Lowering you pH once off is easly done, specially in empty tank, mix 50/50 or whatever and you have a lower pH, the hard part is to mix this EXACT pH again EACH w/c every week and NOT expose your fish to weekly flucuations like let's say have pH 6-6.2-5.8- etc that would actually be worst to their health in the long run then leaving it as it is.

And what you mentioned there about R/O adapting I have never heard of no such thing.

Byron 12-09-2009 10:36 AM

Matt, Mikreogeophagus ramirezi is an extremely sensitive fish to fluctuating water parameters so I would absolutely recommend that you not do any experimenting with these fish in the tank. Keep them in a stable environment and work on the "display" tank until it is stable and you have the partial water changes consistent, then acclimate the rams to the display tank.

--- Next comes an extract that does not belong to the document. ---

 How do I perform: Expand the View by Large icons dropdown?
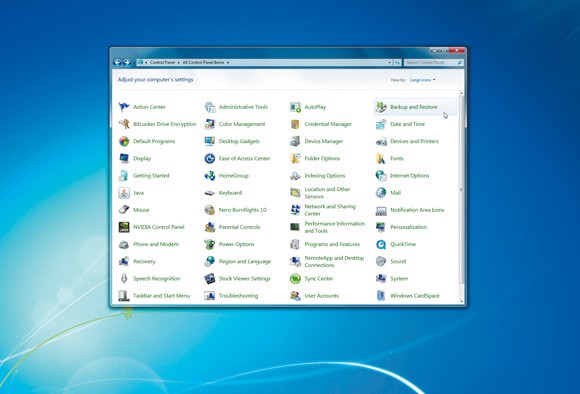(422, 80)
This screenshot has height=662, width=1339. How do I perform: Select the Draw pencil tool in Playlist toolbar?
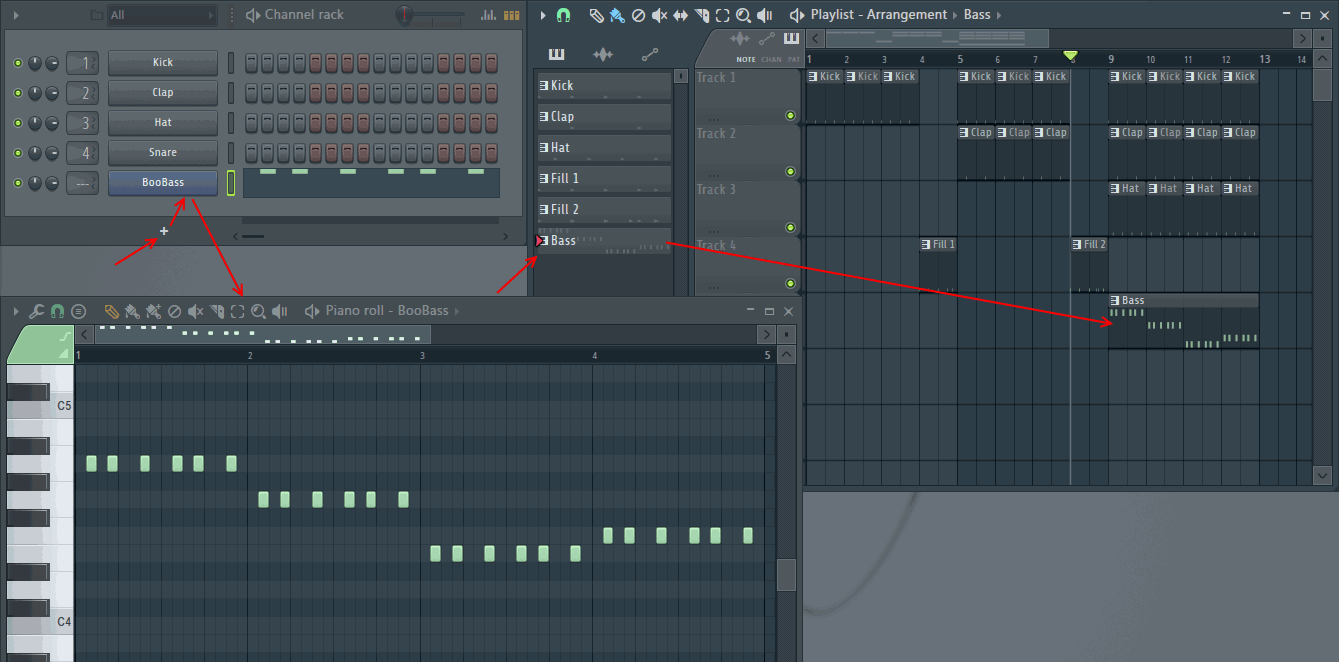[595, 15]
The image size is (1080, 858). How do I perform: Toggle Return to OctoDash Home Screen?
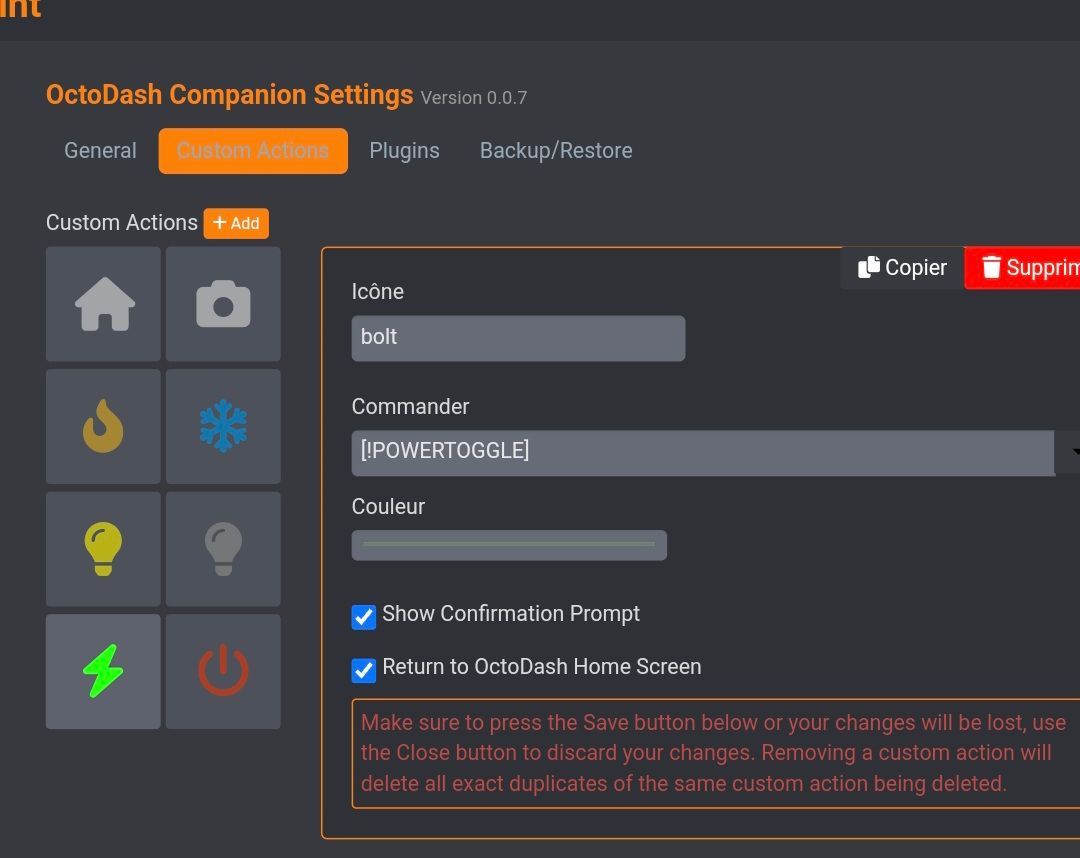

With respect to Equilibrium, that product (which I have used) raises hardness by restoring the minerals to the water. This is the opposite of what you want with your tap water which you want to soften. You could use all RO water and then add Equilibrium to add mineral to it. While you would have control to some extent [the Equilibrium raises GH by 3 dGH for every tablespoon per 20 gallons] the cost of continual Equilibrium will add up; it is not inexpensive. I myself would prefer to use RO water and add some tap water and work out the ratio. However...

A critical point to bear in mind is that M. ramirezi occur in water having zero hardness and a pH of 5.5 and as you have wild caught fish, I would suggest acclimating back to this in their own tank [with a few dither fish requiring the same parameters, like cardinal tetras, false/green neons, etc.]. Using pure RO water and having a small quantity of dolomite gravel, crushed coral or marble chips to add 1 dGH would be perfect. This is how I run all my tanks. My tap water is zero hardness (GH and KH) and I simply keep a half-cup of dolomite in the filter. The pH in the aquaria runs at 6.0 (up to 6.4 with the diurnal variation common in planted tanks). For more than 15 years I have successfully maintained forest fish in these tanks, many of them being wild caught. Rather than fiddling around trying to get the "ideal" hardness of 5 degrees or whatever, go with what they have in nature.

I bought the Equilibrium because I was being told that raising the hardness would be beneficial. I tried it in one tank only, for several weeks. After a while, I asked myself, why? For more than 15 years things worked; why was this now necessary? I went back to my half-cup of dolomite in the filter.

I would not suggest this for fish requiring a mineral balance, such as livebearers and rift lake cichlids. But for soft acidic water forest fish that are wild caught, it works.